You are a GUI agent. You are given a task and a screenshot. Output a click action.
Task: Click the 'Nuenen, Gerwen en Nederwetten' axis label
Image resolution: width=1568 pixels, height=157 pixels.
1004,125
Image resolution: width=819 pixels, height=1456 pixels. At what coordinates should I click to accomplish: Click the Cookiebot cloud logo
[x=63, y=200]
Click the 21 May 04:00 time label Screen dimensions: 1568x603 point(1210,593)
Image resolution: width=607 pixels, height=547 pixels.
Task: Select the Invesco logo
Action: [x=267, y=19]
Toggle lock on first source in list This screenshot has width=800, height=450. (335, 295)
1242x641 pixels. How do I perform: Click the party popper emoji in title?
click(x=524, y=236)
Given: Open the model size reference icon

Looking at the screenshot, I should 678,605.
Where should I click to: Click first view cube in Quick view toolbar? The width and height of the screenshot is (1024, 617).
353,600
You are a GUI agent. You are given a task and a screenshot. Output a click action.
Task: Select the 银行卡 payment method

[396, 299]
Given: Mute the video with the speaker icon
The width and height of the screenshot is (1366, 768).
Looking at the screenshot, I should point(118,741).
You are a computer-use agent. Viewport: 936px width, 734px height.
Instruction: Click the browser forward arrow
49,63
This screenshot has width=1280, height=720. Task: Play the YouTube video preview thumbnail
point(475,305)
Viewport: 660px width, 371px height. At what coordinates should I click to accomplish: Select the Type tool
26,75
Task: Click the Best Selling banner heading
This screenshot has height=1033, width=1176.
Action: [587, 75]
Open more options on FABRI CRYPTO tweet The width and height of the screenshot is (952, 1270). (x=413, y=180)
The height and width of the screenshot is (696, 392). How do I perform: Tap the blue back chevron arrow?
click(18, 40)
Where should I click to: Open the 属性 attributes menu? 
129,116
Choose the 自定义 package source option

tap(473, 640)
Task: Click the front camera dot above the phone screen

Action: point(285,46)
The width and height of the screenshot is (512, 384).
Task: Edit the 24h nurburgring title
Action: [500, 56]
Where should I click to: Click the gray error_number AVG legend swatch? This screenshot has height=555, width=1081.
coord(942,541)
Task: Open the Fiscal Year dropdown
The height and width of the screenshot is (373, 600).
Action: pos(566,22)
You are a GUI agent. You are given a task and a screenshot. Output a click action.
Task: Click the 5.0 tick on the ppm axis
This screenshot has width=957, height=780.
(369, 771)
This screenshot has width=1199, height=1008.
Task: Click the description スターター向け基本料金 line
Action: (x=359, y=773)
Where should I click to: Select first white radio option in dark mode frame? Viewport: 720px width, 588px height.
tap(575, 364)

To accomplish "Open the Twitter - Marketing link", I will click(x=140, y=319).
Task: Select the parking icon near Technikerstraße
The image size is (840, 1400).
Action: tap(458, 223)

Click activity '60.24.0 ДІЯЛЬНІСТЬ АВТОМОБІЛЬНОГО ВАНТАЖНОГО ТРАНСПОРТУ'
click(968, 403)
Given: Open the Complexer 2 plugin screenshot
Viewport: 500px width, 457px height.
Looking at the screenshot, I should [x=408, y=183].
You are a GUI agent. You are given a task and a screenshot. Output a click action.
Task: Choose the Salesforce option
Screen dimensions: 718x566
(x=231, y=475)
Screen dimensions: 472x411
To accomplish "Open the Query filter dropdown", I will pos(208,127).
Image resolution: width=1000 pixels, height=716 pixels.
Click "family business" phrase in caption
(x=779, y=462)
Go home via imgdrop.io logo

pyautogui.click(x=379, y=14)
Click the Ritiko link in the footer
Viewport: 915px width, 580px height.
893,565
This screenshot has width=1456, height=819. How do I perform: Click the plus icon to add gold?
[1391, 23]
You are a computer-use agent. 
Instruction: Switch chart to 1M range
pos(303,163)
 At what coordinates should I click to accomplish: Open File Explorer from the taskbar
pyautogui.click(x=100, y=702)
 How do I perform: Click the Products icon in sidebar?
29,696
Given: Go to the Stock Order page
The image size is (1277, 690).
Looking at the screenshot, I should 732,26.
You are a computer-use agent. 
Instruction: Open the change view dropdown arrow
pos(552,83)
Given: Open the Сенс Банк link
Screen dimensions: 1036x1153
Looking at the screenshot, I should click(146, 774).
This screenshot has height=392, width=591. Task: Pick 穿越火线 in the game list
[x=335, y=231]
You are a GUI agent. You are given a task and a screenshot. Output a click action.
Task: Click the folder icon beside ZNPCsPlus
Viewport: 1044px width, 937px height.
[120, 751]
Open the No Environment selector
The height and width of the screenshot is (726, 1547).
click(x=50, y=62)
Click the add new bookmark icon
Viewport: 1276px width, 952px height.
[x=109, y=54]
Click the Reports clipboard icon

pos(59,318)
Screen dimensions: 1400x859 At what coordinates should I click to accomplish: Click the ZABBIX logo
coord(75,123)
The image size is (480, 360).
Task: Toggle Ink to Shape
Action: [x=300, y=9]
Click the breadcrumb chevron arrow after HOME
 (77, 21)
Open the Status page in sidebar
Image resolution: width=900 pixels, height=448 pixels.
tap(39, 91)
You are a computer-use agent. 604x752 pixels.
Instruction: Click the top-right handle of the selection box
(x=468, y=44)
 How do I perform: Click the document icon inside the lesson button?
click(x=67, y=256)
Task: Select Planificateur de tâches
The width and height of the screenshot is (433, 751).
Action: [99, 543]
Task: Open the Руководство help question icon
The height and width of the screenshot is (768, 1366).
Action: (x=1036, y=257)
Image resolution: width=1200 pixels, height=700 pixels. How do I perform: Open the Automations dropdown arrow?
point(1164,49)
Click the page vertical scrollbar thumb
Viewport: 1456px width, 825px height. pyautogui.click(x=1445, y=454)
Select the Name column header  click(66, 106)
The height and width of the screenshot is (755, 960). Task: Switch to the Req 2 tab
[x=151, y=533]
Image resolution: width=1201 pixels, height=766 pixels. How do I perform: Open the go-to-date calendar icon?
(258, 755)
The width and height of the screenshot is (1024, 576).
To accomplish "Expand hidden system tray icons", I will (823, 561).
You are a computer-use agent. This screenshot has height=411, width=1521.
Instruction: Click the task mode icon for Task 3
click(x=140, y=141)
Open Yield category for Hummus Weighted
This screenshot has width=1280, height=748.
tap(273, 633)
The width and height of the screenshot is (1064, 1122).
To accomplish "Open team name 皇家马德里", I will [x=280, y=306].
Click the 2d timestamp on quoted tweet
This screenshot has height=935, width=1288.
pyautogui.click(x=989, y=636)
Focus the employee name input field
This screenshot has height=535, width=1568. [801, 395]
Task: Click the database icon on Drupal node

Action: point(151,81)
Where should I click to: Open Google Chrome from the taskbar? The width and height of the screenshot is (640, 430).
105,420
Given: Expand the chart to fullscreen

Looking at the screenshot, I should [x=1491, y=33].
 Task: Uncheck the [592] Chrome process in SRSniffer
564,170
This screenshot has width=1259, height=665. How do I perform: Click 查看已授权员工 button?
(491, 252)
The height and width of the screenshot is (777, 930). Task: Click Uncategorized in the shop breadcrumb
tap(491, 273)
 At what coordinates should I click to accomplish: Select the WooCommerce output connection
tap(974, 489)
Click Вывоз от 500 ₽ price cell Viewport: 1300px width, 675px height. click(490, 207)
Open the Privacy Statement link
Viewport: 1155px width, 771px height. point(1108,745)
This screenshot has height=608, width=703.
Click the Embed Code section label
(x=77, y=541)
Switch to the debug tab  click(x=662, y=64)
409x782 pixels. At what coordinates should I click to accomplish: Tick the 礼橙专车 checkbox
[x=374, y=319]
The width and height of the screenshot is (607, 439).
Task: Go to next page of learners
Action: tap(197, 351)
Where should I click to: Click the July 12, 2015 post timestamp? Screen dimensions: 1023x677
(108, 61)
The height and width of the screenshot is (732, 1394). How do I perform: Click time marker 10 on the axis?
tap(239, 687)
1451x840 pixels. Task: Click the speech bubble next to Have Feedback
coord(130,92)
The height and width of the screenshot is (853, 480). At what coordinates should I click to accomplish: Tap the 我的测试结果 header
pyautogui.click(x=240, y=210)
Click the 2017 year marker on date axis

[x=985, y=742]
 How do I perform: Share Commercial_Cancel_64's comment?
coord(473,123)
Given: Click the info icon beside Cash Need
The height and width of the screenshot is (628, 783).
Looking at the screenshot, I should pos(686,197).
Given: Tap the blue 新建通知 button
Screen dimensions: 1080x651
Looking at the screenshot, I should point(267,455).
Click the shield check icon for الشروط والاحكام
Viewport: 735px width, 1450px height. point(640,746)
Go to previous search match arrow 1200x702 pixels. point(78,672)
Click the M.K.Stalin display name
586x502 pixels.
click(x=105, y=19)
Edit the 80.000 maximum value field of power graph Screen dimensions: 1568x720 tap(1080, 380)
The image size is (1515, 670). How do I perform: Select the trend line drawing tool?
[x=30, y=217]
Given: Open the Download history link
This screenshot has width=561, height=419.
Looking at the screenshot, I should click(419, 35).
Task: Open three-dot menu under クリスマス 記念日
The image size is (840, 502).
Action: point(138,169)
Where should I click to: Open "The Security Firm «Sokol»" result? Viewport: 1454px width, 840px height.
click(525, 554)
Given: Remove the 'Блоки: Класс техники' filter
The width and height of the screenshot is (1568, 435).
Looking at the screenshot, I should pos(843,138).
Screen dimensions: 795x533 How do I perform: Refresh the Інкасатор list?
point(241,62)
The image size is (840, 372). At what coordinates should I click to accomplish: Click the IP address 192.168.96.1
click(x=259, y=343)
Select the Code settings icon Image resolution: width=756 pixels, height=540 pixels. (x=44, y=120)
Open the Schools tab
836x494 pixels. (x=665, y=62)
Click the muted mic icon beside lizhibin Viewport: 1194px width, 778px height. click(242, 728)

──────────────────────────────

## What is needed
Looking at the data above, say how many lines contain the word "filter", with no added words.

## Answer for this exercise
2